Over a long career, Lawler was an actor, director and playwright. His most famous play, Summer of the Seventeenth Doll, was first performed at Melbourne University’s Union Theatre in 1955, followed by extensive tours across Australia before transferring to London’s West End in 1957 and Broadway in 1958. It was adapted to a film in 1959. The play is credited with changing the direction of Australian drama. It has been translated and performed in many countries around the world.
Lawler wrote two more plays featuring characters from The Doll: Kid Stakes (1975) and Other Times (1976).
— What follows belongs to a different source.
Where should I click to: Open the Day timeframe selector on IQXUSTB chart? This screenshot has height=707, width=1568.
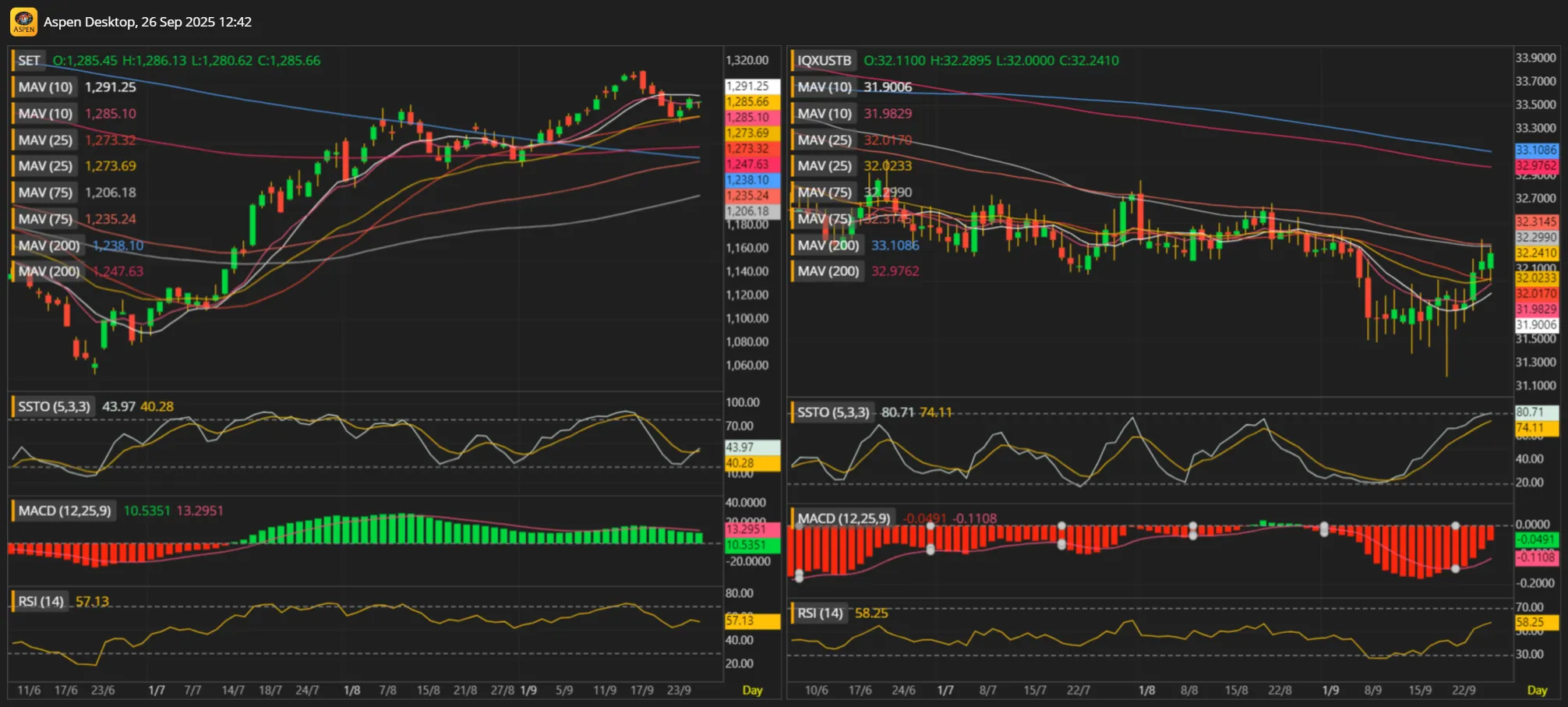tap(1537, 691)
In 1978 the three plays were published by Currency Press as The Doll Trilogy. Lawler’s other plays include Hal’s Belles (1945), Cradle of Thunder (1952), The Piccadilly Bushman (1959), The Unshaven Cheek (1963), A Breach in the Wall (1967), The Man Who Shot the Albatross (1972), and Godsend (1982).
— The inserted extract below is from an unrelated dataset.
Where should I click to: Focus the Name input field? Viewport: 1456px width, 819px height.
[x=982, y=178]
Lawler is survived by his wife, the former Brisbane actress Jacklyn Kelleher, and their three children, with three grandchildren and two great grandchildren.
Lawler was named an Officer of the Order of the British Empire (OBE) in 1980 and an Officer of the Australian Order (AO) in 2023. The smaller theatre space, the Lawler, in the Melbourne Theatre Company's Southbank Theatre is named after him.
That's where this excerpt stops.